The cases also show how dependent users become on the benevolence of the Internet giant when they link all Internet services, logins, their photo archives and their mail to Google's cloud access and user accounts from Gmail, Google Cloud and the group's "Chrome" browser. The more intensively users use Google services, the more vulnerable they are to an unjustified account suspension.

According to research by WELT AM SONNTAG 2021, Google also scans user data in its cloud storage and email services in Germany and automatically searches for child abuse material. It's not just about pictures that are actively sent by email - it is sufficient if the user has activated Google's cloud backup for photos on an Android phone, for example.

Google's expert Claire Lilley had assured WELT AM SONNTAG that all cases will be examined in detail by people using a standardized procedure before they are passed on to the authorities. But this procedure seems to fail, at least in the cases described by the New York Times.

And in Germany, too, Google's investigators are getting a lot of false alarms, according to research by WELT AM SONNTAG in 2021: According to experts from the NRW State Criminal Police Office, the error rate was around 40 percent in the past. "So some algorithm produces a bunch of false accusations - and the taxpayer then has to sort this garbage," commented Patrick Breyer, member of the Pirate Party in the European Parliament, on the contribution of the corporations against the abuse pictures on the Internet.

In the meantime, the debate has a whole new relevance: In the EU, there is currently a discussion about obliging providers to automatically check messages on the Internet. It is not only about the depiction of child abuse, but also about so-called cybergrooming, i.e. attempts by adults to contact minors via chat.

The plans are extremely controversial among the governments of the EU member states - the German government, for example, sent the EU Commission a list of 61 questions, some of which were very critical, to the EU Commission in June.

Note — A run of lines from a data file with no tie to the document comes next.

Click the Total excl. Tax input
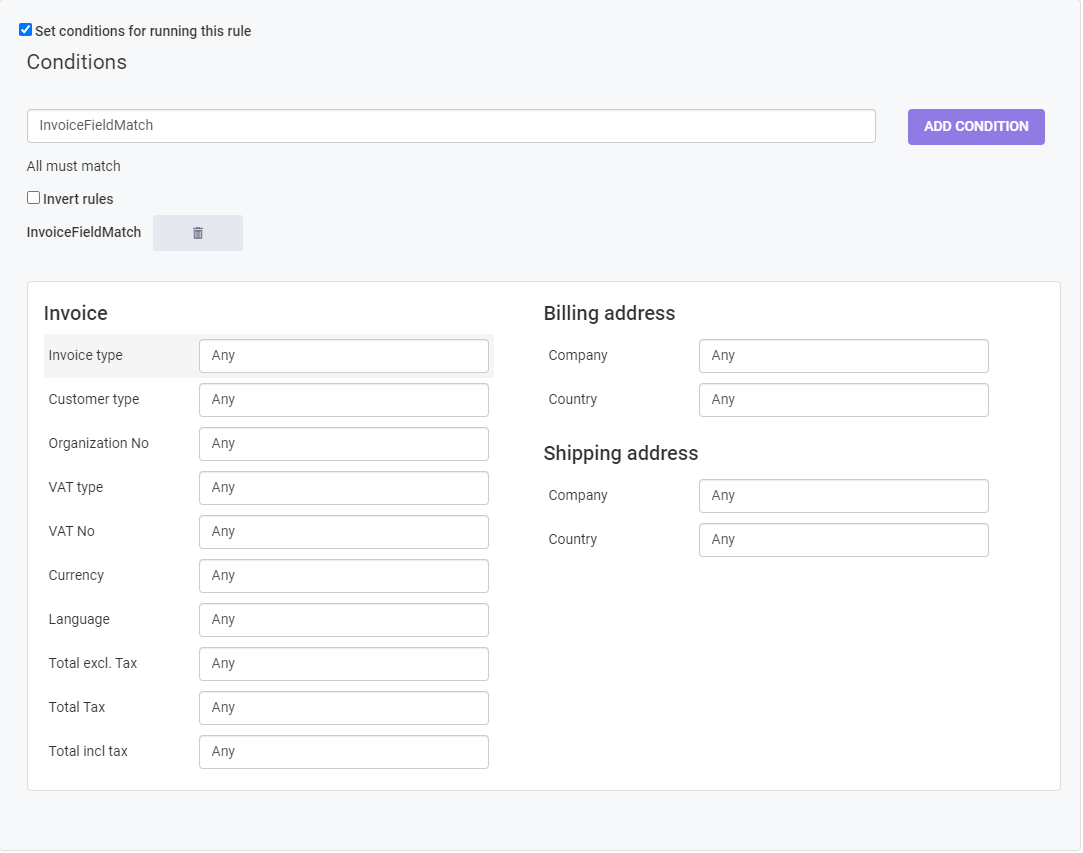 coord(343,664)

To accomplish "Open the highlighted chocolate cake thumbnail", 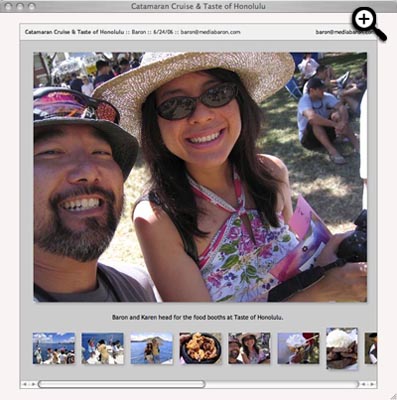I will click(342, 349).
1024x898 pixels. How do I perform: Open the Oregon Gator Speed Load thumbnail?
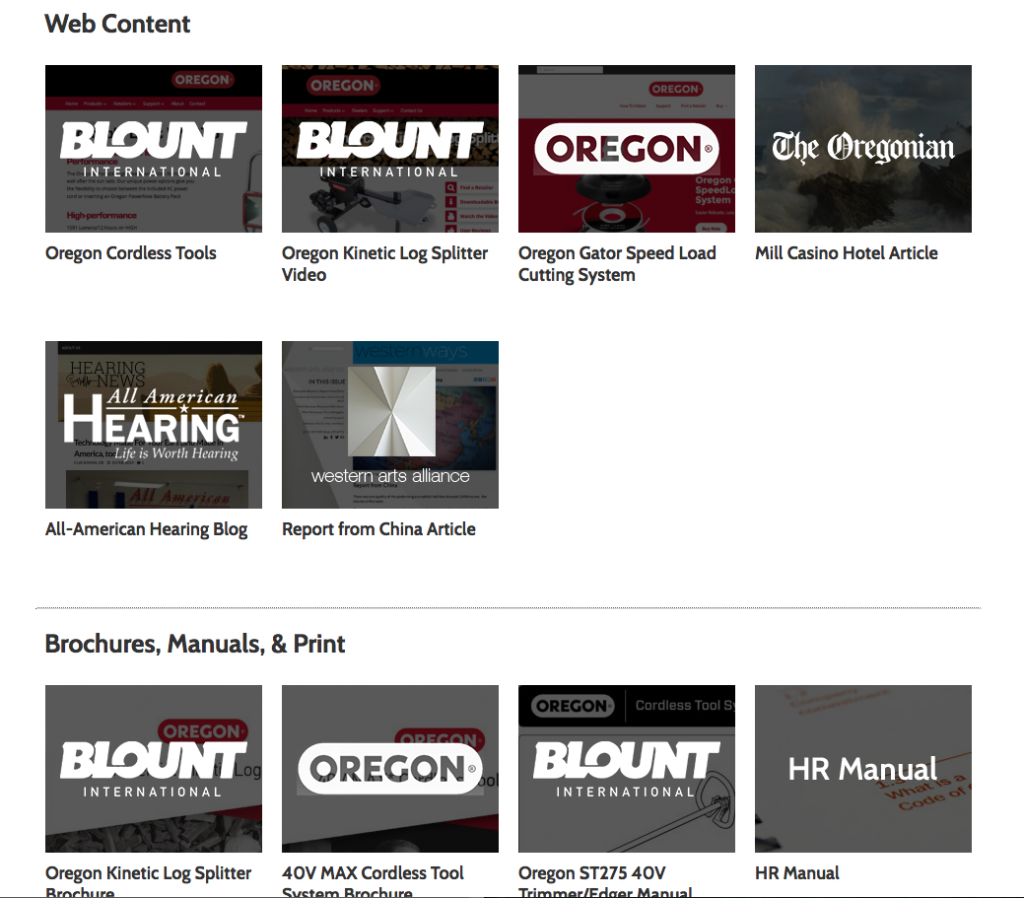coord(626,148)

In the document published by the Netzpolitik platform, the federal government refers to agreements in the coalition agreement of the traffic light coalition, according to which private communication is to be protected and end-to-end encryption is to be maintained as the standard for data protection and cyber security.

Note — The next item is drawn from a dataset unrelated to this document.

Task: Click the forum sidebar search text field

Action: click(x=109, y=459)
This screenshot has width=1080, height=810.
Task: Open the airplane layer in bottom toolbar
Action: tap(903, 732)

The federal government's experts asked, among other things: "How mature are state-of-the-art technologies for avoiding false hits?" and "What proportion of false positive hits can be expected (...)?"

The EU Commission's answers are vague - among other things, the Commission refuses to set a minimum level of maturity for the scanner technology, measured by the error rate. The Commission also finds error rates of up to ten percent of all hits acceptable. How exactly the scanning should work without violating the privacy of the users and breaking the end-to-end encryption is not clear from the answers.

Scanning on the device, which is the only technical solution that would bypass encryption, is rejected by large providers. WhatsApp parent company Meta, for example, wants to protect the rights of users and warns of possible abuse by authoritarian regimes. Apple had only announced the scan on the iPhone and had moved away from it after protests.